Характерно в данном случае и то, что восточная аскетика предоставляет собственной воле подвижника искание старца-руководителя, так что о невольности дальнейшего послушания не может быть и речи. «С великою заботливостью и внимательностью постарайся найти мужа, – говорит Василий Великий, – который бы непогрешительно предшествовал тебе в образе жизни, хорошо умел руководить шествующих к Богу, украшен был добродетелями, был сведущ в Божественных Писаниях, не рассеян, не сребролюбив, не озабочен многим, безмолвен и пр… И если найдешь такого, предай ему себя, ни во что вменив и отринув прочь всякую свою волю… У добрых учителей и уроки добрые, а у злых, конечно, злые… лукавый спешит убедить, чтобы не предавали себя строгой жизни или такому мужу, который все грехи наши выводит нам пред взоры и исправляет их… И вот если, щадя себя, отыщешь учителя снисходительного к страстям твоим, то напрасно ты вступил в подвиг отречения от мира… поэтому, если найдешь по благодати Божией учителя добрых дел, наблюдай за собою, чтобы не делать тебе ничего вопреки воли учителя».[1938]
Главное – то, чтобы подвижник сам имел заботу о своем спасении и в силу этой заботы пользовался всеми средствами, предлагаемыми подвижничеством, как некоторого рода лекарствами.[1939] И так как зло, которое должен уничтожить подвижник, коренится глубоко в его душе и воле,[1940] то человек должен сам как бы пойти внутрь себя и сделать предметом своей деятельности эту внутреннюю свою жизнь путем прямого воздействия на нее. «Некоторые говорят, что Господь требует от людей одних явных плодов, а тайное совершает Сам Бог, но не так бывает на самом деле… Господь требует от тебя, чтобы сам на себя ты был гневен, вел брань с умом своим».[1941]Вот почему восточные отцы-аскеты те занятия подвижника, которые выходят из круга непосредственного воздействия на свою внутреннюю личную жизнь (каковы, например, общественная благотворительность как только благотворительность или обучение других в целях только обучения), отодвигают на задний план.
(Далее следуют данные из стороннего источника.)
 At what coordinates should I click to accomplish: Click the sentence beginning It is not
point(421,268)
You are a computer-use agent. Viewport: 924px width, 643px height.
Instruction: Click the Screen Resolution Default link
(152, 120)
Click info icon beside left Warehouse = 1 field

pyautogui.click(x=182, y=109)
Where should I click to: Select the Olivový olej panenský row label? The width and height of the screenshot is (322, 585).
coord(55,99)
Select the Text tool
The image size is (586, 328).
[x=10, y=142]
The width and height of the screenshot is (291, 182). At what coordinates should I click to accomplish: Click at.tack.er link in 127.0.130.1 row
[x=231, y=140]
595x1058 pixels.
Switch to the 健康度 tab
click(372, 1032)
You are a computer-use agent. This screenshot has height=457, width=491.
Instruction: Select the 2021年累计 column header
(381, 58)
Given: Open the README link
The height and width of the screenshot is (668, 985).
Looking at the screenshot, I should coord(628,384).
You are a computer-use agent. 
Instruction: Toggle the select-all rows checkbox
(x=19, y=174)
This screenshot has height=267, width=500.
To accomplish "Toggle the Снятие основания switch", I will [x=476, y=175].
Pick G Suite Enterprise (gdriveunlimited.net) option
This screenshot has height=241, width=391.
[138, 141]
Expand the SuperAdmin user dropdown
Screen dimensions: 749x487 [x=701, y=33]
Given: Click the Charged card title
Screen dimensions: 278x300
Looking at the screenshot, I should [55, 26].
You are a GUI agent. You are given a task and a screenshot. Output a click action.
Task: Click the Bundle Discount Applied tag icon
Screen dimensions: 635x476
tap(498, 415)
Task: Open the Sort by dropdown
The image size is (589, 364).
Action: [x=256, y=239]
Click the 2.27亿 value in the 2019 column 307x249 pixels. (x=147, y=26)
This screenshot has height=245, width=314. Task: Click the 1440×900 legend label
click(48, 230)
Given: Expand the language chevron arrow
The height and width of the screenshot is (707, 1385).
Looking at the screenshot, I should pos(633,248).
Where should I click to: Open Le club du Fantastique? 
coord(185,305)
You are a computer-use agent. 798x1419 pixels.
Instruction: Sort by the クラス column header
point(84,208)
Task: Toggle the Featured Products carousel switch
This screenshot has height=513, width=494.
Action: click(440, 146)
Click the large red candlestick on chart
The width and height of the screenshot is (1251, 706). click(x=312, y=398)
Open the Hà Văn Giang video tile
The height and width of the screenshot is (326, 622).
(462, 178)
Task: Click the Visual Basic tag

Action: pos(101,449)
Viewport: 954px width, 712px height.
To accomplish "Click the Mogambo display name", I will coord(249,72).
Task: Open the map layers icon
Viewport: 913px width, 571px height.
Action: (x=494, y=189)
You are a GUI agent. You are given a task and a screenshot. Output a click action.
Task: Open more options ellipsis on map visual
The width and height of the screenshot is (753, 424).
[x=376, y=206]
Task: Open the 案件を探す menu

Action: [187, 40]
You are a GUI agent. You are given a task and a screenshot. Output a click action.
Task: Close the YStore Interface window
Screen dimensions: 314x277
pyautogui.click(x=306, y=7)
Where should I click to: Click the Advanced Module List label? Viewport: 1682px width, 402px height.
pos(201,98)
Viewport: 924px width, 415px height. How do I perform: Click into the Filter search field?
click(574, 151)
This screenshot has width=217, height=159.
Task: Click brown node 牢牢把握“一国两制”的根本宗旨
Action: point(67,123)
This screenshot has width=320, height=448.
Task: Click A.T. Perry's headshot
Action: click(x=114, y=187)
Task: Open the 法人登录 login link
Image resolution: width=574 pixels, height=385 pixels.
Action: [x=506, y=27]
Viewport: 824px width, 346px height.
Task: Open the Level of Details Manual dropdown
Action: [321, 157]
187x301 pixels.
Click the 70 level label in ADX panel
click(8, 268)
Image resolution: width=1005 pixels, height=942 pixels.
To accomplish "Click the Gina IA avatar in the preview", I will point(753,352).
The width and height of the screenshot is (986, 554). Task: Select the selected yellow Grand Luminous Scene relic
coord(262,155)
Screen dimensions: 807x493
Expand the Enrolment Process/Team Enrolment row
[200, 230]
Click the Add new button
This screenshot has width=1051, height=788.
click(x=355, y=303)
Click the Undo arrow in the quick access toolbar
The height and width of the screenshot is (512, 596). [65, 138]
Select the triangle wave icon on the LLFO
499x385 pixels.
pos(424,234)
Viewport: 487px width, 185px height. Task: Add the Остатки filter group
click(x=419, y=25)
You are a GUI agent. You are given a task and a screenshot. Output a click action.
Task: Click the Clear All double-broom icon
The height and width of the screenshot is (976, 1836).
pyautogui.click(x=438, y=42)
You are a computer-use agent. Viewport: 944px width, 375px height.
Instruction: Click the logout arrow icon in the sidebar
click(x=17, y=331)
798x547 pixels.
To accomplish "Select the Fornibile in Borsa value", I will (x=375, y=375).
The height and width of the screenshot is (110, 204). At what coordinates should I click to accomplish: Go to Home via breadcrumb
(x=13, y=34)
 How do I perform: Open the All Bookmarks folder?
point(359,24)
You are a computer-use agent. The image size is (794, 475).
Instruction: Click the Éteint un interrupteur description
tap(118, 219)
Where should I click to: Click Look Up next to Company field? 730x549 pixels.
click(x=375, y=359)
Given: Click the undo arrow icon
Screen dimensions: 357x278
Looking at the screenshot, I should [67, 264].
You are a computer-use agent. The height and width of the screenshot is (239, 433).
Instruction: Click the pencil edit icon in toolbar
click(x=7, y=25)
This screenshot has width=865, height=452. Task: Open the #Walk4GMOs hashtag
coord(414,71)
Идеал подвижничества остается у них идеалом только личного индивидуального совершенствования, а все, что делается вне связи с этим идеалом, имеет побочное значение. Своя душа прежде всего должна быть предметом заботы и врачевания, и, когда сам достигнешь совершенства, тогда уже можно заботиться и о споспешествовании благу других.[1942]
А так как высшее для человека благо состоит в его спасении, то и обязанность к другим подвижника, признавшего уже для себя лично это благо единственным, должна выражаться, очевидно, в духовном руководстве на почве искренней любви и сочувствия к ним. Этими двумя требованиями, то есть требованием любви и сочувствия к другим и, как естественного следствия этой любви, стремления духовно руководить ко спасению, и ограничиваются суждения восточных аскетов об общественных обязанностях подвижника. Нил Синайский говорил: «Справедливо молиться не о собственном только очищении, но и об очищении всякого соплеменника, чтобы подражать в этом ангельскому нраву»;[1943] «Блажен монах, который со всею радостью взирает на спасение и преуспеяние всякого как на свое собственное»; «тот монах, кто от всех отлучен и со всеми в согласии».[1944] Эту же мысль о любви к ближним, как сочувствии их спасению, весьма явно раскрывает и св. Макарий Великий.[1945] У этих же отцов можно найти мысль и о духовном руководстве других, но только после достижения личного совершенства. «Когда покорены все страсти, ниоткуда не беспокоят уже враги и оборонительных оружий не нужно употреблять в дело, тогда хорошо возделывать души других», – говорит Нил Синайский.[1946] «И почему иные пред теми, которые в добродетели полезны для себя, почитают наиболее достойными предпочтения тех, которые полезны для других? Мне кажется, что они непременно похвалят того, у кого горит дом и все имущество в доме объято пламенем, а он, послушавшись убеждения друзей, идет с ними на сговор или еще для сватовства, потому что потребность друзей признал более достойной предпочтения, нежели прекращение пожара в своем доме».[1947]